Peu de temps après le « This Is America » de Childish Gambino (qui allait faire ensuite face à des accusations de plagiat), le rappeur et acteur Falz avait eu la bonne idée d’adapter le tube à la sauce nigériane (à l’instar de I-NZ pour l’Iraq). Fils d’un activiste des droits civils, le morceau et surtout le clip de Gambino tombait à pic pour l’artiste qui en avait profité pour fustiger la corruption, la violence, la pauvreté et les exactions de Boko Haram (les lycéennes de Chabok) dans son pays.

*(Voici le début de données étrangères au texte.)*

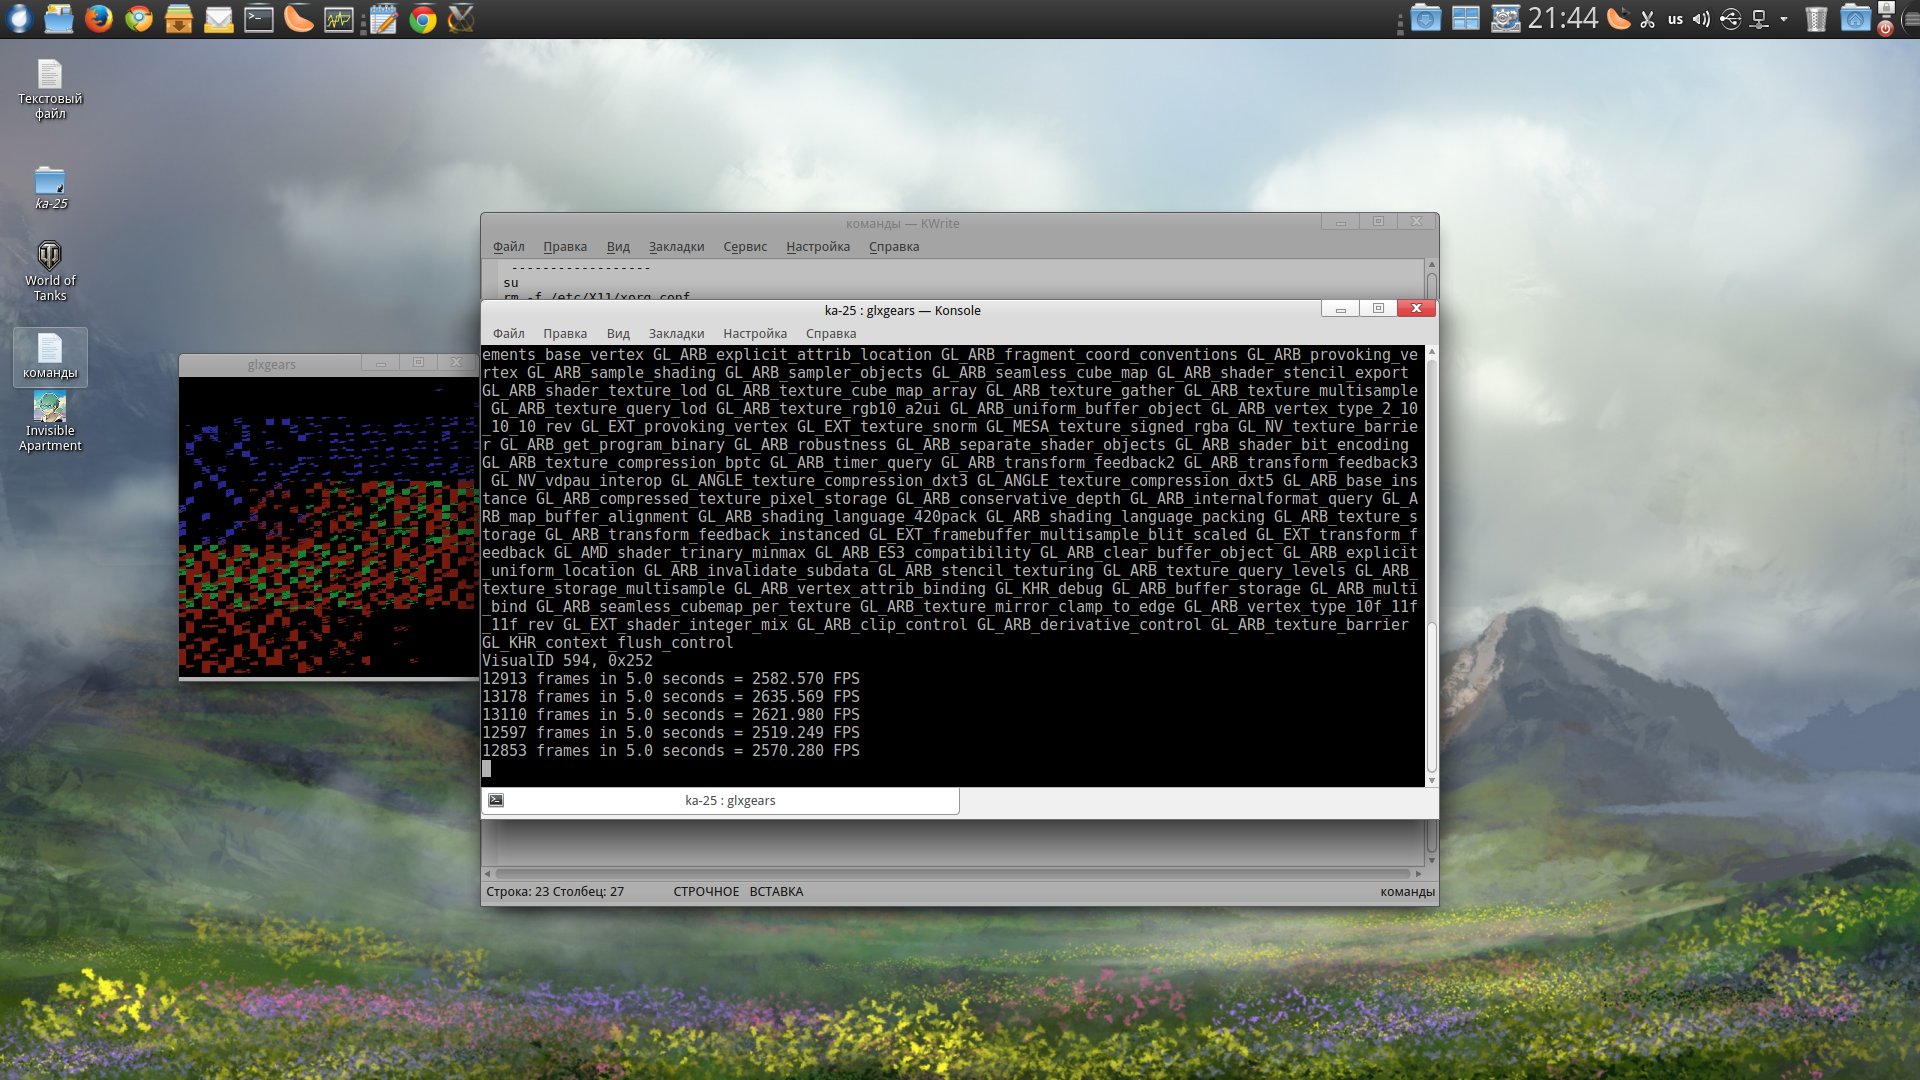Open Konsole's Закладки menu

coord(676,333)
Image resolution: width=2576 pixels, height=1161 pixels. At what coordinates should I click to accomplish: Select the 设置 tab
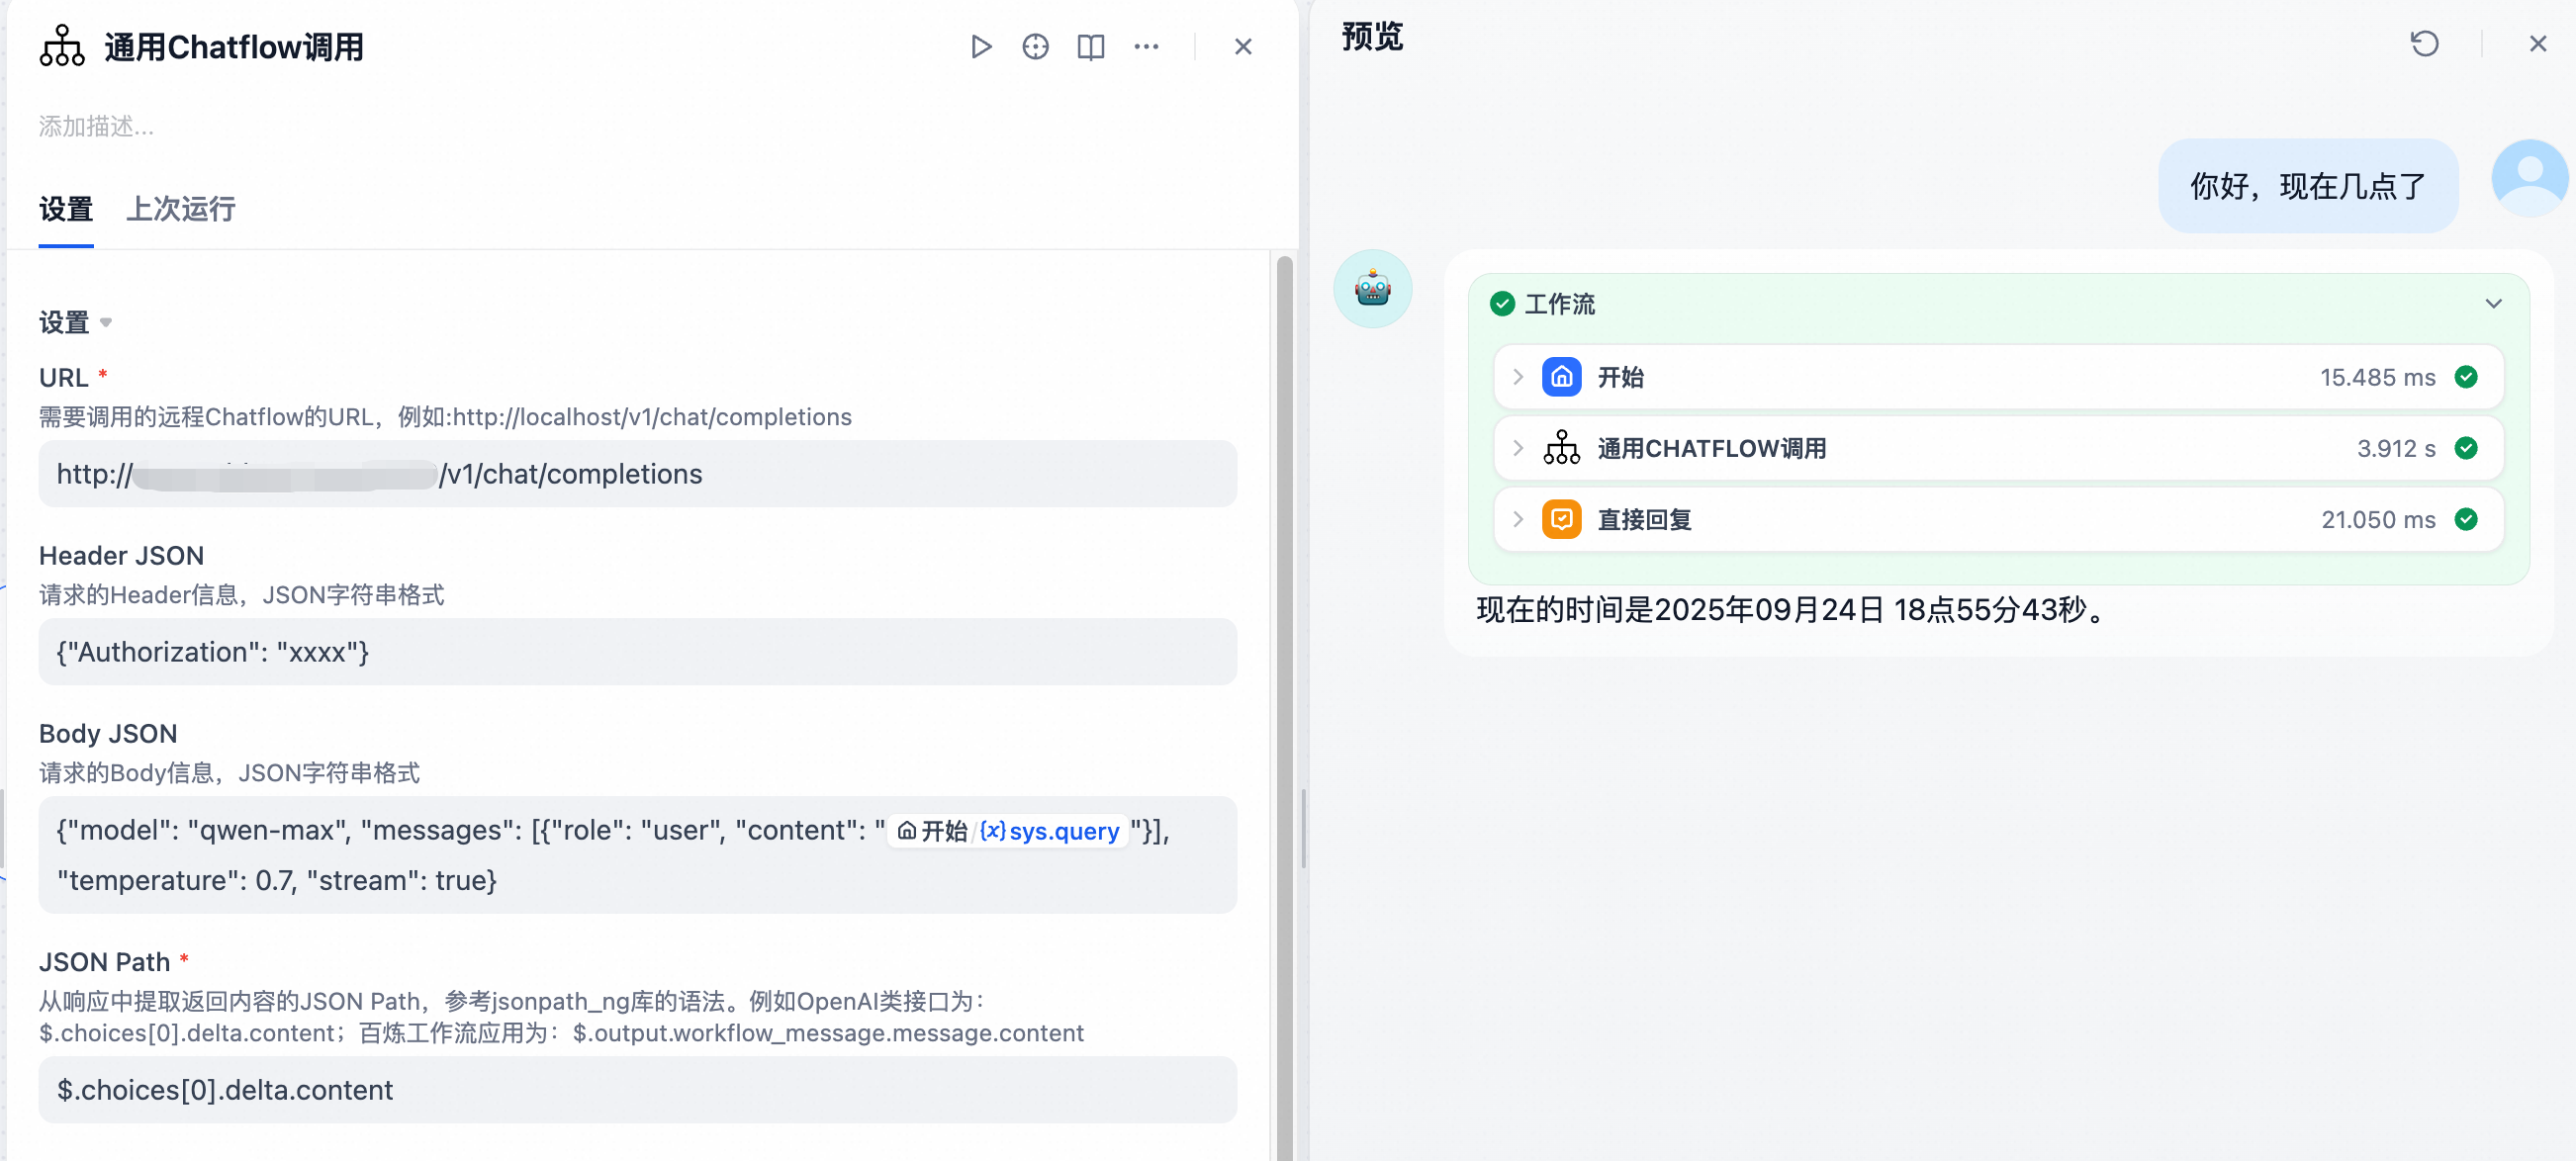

Si en occident, il y a un semblant de liberté d’expression, il en va différemment dans des pays d’Afrique. Récemment, une station de radio a reçu une amende de la part du CSA local pour des paroles considérées impropres à la diffusion. Le clip a quand même fait à date plus de 13 millions de vues avec une forte visibilité à l’extérieur. Ce qui ne doit pas arranger le gouvernement du président Muhammadu Buhari qui avait fait de la corruption une de ses promesses électorales et qui vise surtout sa réélection en 2019.

Falz a saisi son avocat pour contre – attaquer. La réaction du gouvernement ne peut qu’appuyer ses textes.